Neuropsychologia. 2008;46(7):1915-26. doi: 10.1016/j.neuropsychologia.2008.01.015. Epub 2008 Feb 2.
Single pulse transcranial magnetic stimulation (TMS) was applied to the hand area of the left primary motor cortex or, as a control, to the vertex (STIMULATION: TMS(M1) vs. TMS(vertex)) while right-handed volunteers silently read verbs related to hand actions. We examined three different tasks and time points for stimulation within the same experiment: subjects indicated with their left foot when they (i) had finished reading, (ii) had judged whether the corresponding movement involved a hand rotation after simulating the hand movement, and (iii) had judged whether they would frequently encounter the action verb in a newspaper (TASK: silent reading, motor imagery, and frequency judgment). Response times were compared between TMS(M1) and TMS(vertex), both applied at different time points after stimulus onset (DELAY: 150, 300, 450, 600, and 750 ms). TMS(M1) differentially modulated task performance: there was a significant facilitatory effect of TMS(M1) for the imagery task only (about 88 ms), with subjects responding about 10% faster (compared to TMS(vertex)). In contrast, response times for silent reading and frequency judgments were unaffected by TMS(M1). No differential effect of the time point of TMS(M1) was observed. The differential effect of TMS(M1) when subjects performed a motor imagery task (relative to performing silent reading or frequency judgments with the same set of verbs) suggests that the primary motor cortex is critically involved in processing action verbs only when subjects are simulating the corresponding movement. This task-dependent effect of hand motor cortex TMS on the processing of hand-related action verbs is discussed with respect to the notion of embodied cognition and the associationist theory.

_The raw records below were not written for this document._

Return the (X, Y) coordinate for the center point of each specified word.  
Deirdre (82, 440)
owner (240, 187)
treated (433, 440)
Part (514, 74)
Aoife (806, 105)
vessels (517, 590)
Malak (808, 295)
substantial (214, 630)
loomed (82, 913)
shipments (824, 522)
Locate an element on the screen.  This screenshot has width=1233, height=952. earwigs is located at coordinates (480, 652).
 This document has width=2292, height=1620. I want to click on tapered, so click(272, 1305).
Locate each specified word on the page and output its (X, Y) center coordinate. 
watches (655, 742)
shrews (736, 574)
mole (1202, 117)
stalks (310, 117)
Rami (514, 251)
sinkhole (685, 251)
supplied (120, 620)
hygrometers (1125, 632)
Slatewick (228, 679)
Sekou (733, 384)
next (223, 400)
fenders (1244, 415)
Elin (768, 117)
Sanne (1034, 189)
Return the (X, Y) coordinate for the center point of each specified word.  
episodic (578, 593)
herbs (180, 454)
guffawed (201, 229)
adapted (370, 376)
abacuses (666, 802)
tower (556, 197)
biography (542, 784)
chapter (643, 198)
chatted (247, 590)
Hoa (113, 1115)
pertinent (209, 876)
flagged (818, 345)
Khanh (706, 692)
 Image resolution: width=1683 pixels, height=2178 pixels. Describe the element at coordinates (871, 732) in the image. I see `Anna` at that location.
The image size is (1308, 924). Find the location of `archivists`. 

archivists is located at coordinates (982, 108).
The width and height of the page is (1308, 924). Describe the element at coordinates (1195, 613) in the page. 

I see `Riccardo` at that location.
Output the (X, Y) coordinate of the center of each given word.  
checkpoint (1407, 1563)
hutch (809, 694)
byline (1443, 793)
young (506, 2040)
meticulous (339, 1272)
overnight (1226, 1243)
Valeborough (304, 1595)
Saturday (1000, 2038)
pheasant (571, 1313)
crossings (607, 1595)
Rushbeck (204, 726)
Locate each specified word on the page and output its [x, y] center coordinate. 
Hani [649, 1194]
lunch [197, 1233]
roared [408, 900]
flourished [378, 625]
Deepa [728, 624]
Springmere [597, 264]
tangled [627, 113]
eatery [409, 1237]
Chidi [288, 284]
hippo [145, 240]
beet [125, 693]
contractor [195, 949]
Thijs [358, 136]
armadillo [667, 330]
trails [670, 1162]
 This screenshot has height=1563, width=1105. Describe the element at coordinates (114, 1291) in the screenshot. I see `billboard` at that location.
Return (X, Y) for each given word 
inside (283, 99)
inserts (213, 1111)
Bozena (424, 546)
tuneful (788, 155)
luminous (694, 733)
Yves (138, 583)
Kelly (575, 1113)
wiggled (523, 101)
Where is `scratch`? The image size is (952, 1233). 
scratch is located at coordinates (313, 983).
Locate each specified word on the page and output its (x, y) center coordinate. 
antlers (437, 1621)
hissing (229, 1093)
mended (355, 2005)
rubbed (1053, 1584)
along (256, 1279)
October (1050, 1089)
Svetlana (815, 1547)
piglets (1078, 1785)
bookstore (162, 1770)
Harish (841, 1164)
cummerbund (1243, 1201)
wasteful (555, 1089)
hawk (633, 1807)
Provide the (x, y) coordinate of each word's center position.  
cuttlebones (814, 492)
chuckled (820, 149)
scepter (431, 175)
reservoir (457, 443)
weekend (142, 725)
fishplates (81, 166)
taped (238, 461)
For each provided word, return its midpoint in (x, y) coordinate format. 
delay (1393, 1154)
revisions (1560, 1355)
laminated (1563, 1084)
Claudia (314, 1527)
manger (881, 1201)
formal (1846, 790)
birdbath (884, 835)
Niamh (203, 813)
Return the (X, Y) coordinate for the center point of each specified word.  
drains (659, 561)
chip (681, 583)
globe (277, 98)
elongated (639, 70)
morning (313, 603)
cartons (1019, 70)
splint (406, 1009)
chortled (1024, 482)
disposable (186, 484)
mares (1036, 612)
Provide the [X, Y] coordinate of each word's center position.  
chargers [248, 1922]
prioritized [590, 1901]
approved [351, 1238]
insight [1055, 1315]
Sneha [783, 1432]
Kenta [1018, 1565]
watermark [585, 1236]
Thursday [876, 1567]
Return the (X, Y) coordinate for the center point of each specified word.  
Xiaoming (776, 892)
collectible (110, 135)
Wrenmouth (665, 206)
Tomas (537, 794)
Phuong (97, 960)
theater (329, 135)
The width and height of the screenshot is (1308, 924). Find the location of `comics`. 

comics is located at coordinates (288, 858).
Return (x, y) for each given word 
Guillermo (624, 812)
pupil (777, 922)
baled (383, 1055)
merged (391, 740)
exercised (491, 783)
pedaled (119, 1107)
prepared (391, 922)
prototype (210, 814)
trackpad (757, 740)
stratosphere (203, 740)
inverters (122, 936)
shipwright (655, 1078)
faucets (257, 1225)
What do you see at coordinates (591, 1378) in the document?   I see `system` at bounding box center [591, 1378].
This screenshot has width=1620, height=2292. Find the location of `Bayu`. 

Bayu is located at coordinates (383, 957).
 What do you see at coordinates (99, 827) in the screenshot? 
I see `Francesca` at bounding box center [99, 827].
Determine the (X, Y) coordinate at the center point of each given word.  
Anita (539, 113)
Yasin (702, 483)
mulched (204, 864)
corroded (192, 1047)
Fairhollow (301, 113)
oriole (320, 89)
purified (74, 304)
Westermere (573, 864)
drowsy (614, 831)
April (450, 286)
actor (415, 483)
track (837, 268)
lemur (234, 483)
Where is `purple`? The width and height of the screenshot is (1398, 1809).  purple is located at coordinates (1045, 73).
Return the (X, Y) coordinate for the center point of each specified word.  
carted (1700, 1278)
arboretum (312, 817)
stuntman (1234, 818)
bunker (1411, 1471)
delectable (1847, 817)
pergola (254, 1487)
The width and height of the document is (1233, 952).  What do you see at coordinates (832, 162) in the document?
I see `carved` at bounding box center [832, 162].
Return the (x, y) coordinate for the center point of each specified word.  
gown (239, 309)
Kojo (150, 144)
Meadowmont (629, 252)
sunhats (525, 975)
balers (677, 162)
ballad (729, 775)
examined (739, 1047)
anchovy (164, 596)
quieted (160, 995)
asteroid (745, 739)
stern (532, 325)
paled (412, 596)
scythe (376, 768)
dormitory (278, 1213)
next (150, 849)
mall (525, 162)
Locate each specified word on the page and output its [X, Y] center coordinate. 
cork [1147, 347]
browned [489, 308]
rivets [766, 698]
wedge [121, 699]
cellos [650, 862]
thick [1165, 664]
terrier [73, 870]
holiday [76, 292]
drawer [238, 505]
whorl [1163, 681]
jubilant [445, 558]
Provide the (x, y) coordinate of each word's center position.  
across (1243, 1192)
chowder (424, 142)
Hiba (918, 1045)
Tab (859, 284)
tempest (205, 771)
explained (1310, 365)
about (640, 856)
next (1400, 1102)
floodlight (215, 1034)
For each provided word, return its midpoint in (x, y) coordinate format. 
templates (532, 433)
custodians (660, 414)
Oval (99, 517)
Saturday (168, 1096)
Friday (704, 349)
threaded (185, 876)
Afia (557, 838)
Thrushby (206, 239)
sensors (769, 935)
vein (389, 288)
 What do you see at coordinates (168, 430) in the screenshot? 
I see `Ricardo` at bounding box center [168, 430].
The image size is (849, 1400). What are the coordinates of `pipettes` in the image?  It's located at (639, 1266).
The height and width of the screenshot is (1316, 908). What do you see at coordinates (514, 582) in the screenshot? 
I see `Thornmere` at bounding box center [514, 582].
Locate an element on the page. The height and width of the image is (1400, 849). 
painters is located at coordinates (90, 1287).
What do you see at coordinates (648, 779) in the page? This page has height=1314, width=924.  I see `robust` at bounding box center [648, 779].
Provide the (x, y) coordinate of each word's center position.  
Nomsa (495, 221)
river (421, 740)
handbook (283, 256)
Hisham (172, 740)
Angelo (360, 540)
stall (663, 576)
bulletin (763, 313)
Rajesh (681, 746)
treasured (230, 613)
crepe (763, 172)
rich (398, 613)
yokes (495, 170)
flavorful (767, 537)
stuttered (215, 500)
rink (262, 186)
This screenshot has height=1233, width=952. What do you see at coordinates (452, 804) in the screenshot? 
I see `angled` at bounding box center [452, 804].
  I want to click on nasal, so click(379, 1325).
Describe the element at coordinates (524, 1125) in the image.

对右利手志愿者默读与手部动作相关的动词时,将单脉冲经颅磁刺激(TMS)施加于左侧初级运动皮层的手部区域,或者作为对照,施加于头顶(刺激:TMS(M1)与TMS(头顶))。在同一实验中,我们考察了三种不同的任务以及刺激的三个时间点:当受试者(i)读完时、(ii)在模拟手部动作后判断相应动作是否涉及手部旋转时、以及(iii)判断他们是否会在报纸上频繁遇到该动作动词时,用左脚做出指示(任务:默读、运动想象和频率判断)。比较了刺激开始后不同时间点施加的TMS(M1)和TMS(头顶)的反应时间(延迟:150、300、450、600和750毫秒)。TMS(M1)对任务表现有不同的调节作用:仅对想象任务有显著的促进作用(约88毫秒),受试者的反应速度比TMS(头顶)快约10%。相比之下,默读和频率判断的反应时间不受TMS(M1)影响。未观察到TMS(M1)时间点的差异效应。当受试者执行运动想象任务时(相对于用同一组动词进行默读或频率判断),TMS(M1)的差异效应表明,只有当受试者模拟相应动作时,初级运动皮层才在处理动作动词中起关键作用。结合具身认知概念和联想主义理论,讨论了手部运动皮层TMS对与手部相关动作动词处理的这种任务依赖性效应。